[Input material — start]

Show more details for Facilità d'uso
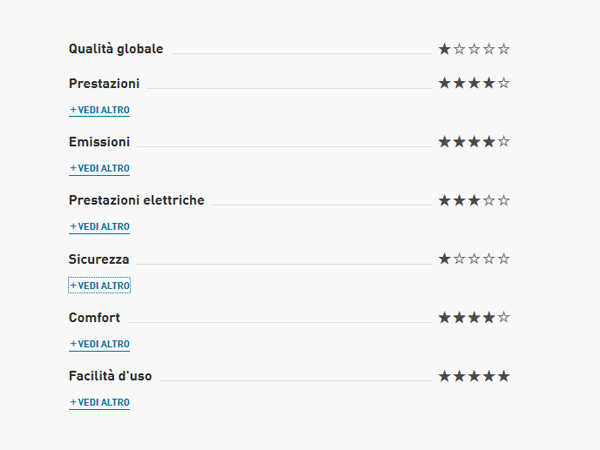This screenshot has width=600, height=450. click(100, 403)
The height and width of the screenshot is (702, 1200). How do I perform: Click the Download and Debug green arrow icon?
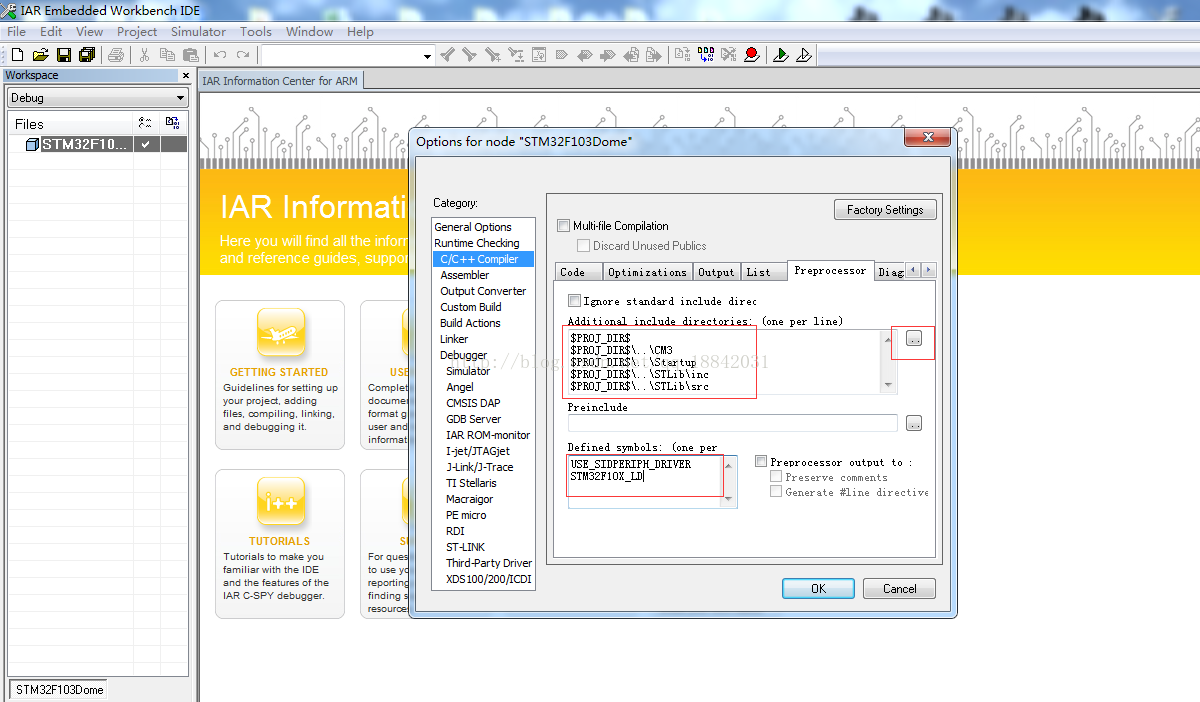(x=780, y=55)
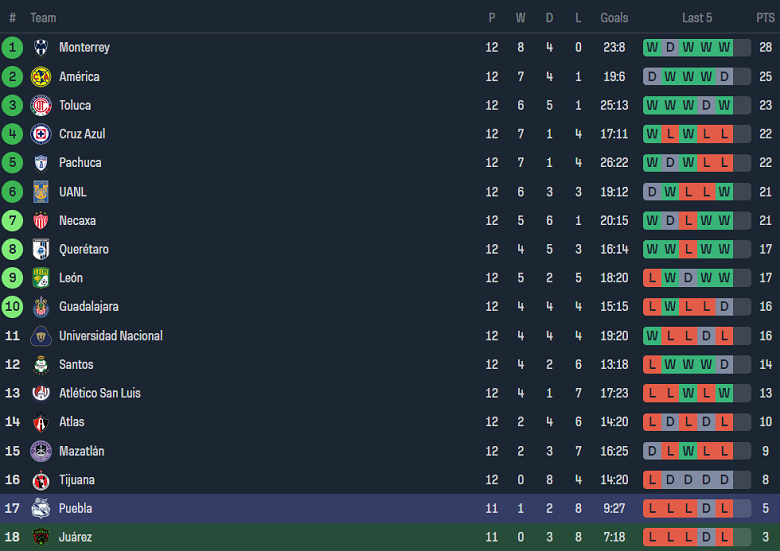
Task: Click the green position 1 rank badge
Action: tap(13, 48)
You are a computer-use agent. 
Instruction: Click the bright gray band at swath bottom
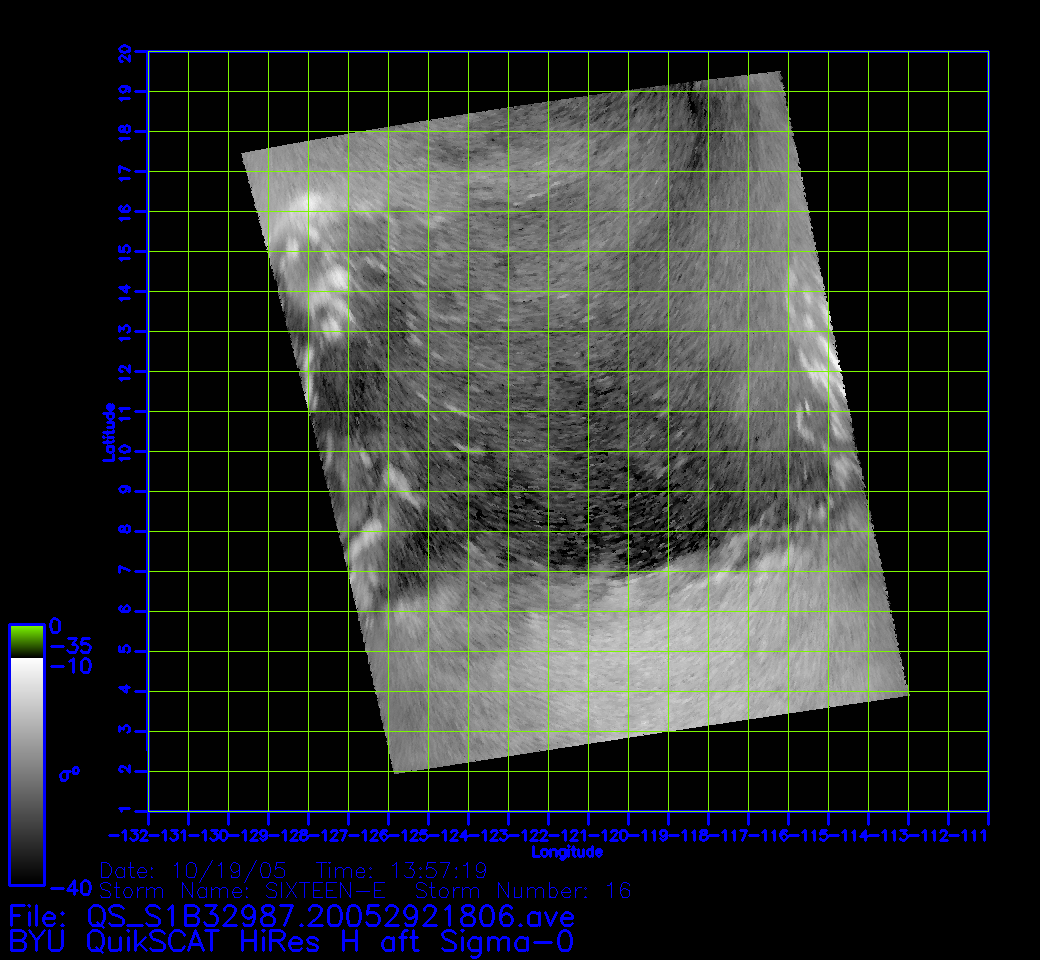(x=640, y=660)
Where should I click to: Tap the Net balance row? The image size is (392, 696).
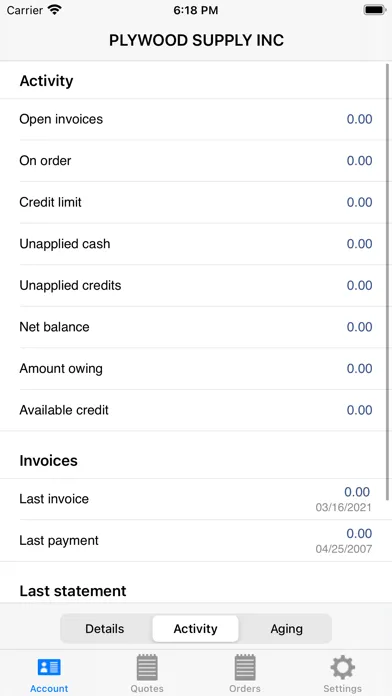pyautogui.click(x=196, y=327)
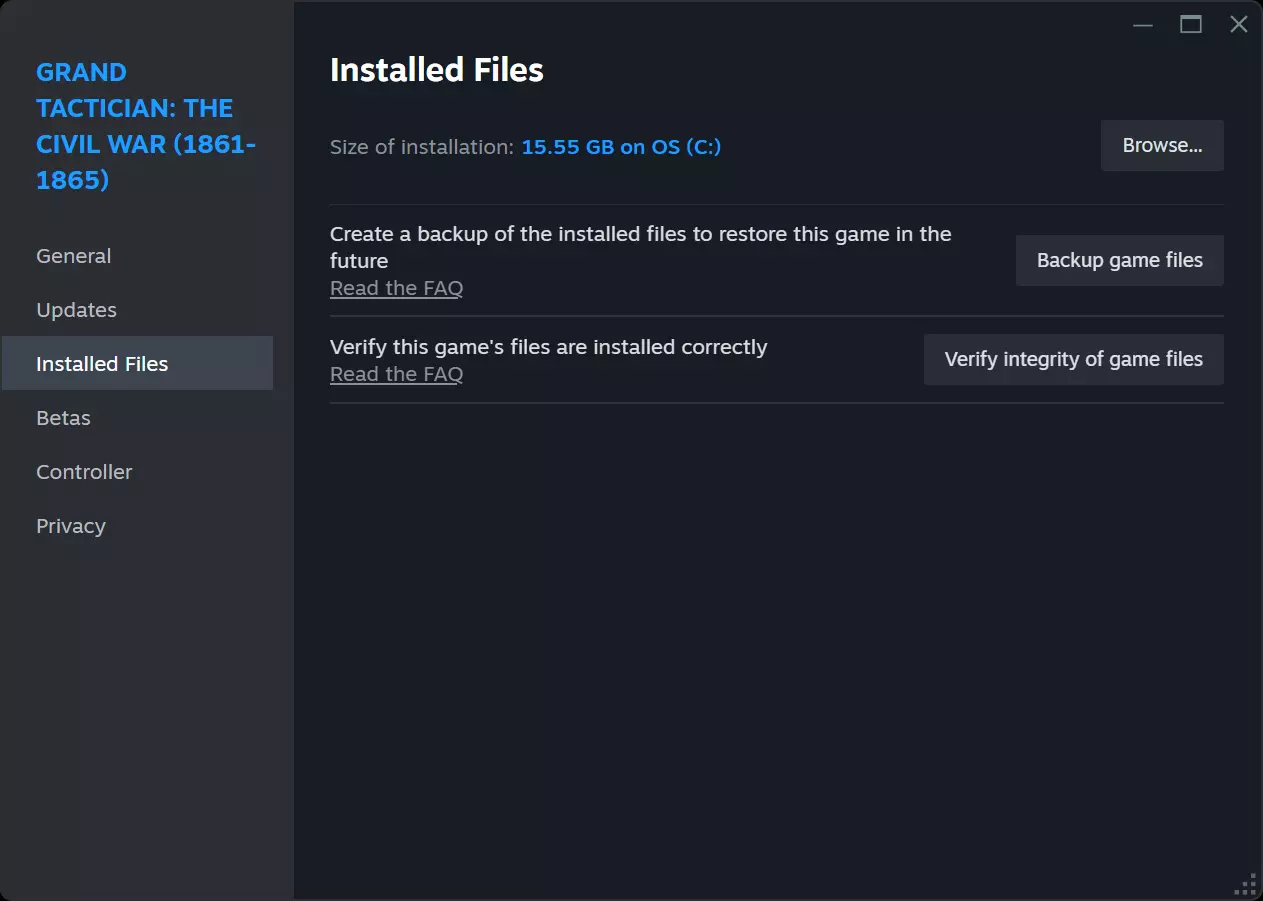Open Read the FAQ link under backup description
This screenshot has height=901, width=1263.
396,288
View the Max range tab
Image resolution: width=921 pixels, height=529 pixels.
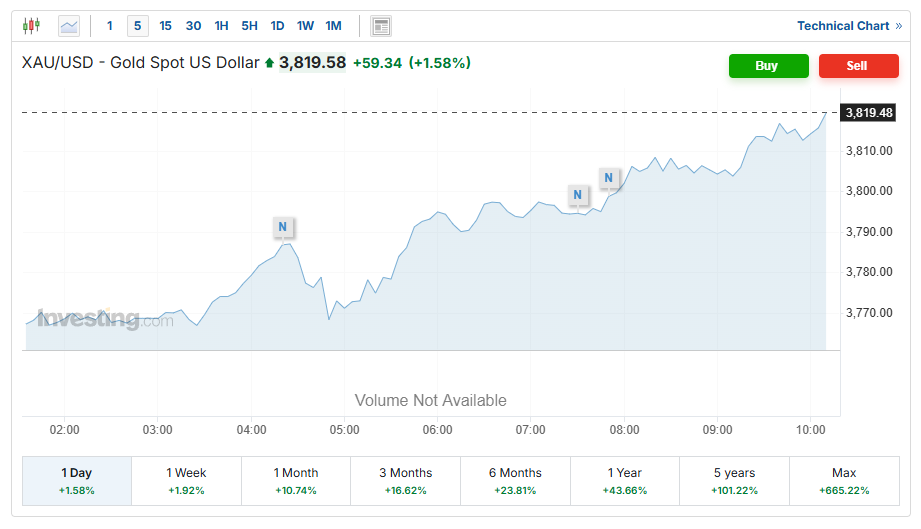pyautogui.click(x=843, y=481)
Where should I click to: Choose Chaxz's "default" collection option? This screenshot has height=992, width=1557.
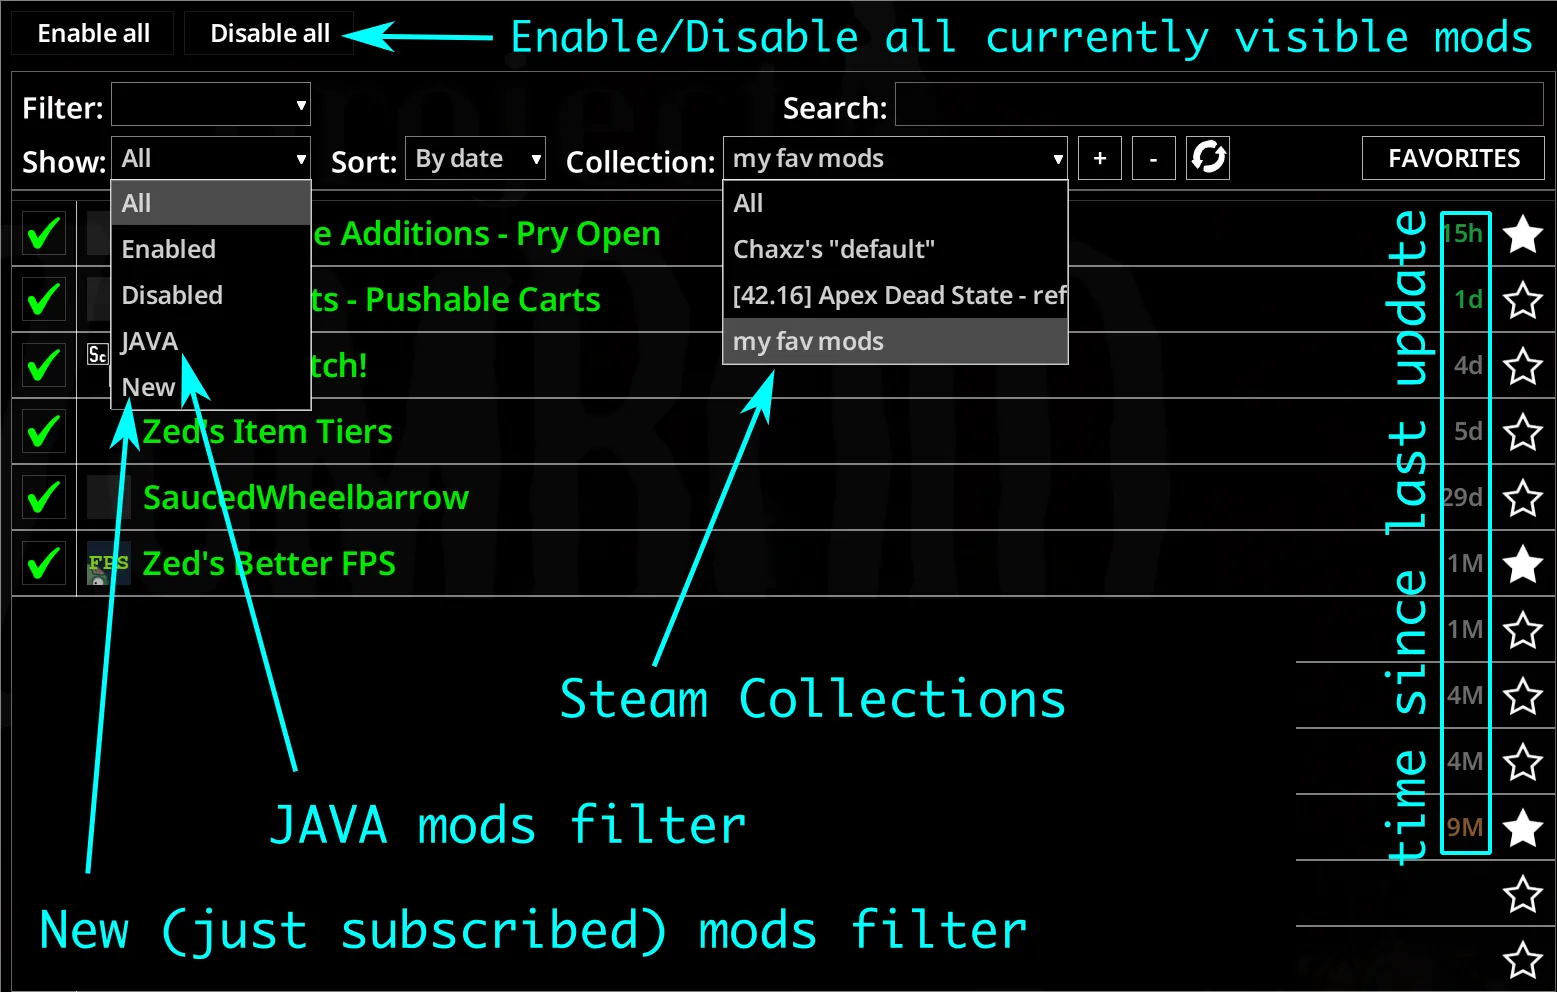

[Input material — finish]

* **What the task asks**
Please leave out the pictures while you copy exactly the lines from the one containing "You are a computer-use agent." through the end of the records.

* **Written solution**
You are a computer-use agent. 
Instruction: Click the bright gray band at swath bottom
(x=640, y=660)
Where should I click to: Tap the Net balance row? The image size is (392, 696).
pyautogui.click(x=196, y=327)
Open Read the FAQ link under backup description
This screenshot has height=901, width=1263.
396,288
View the Max range tab
Image resolution: width=921 pixels, height=529 pixels.
pyautogui.click(x=843, y=481)
Where should I click to: Choose Chaxz's "default" collection option? This screenshot has height=992, width=1557.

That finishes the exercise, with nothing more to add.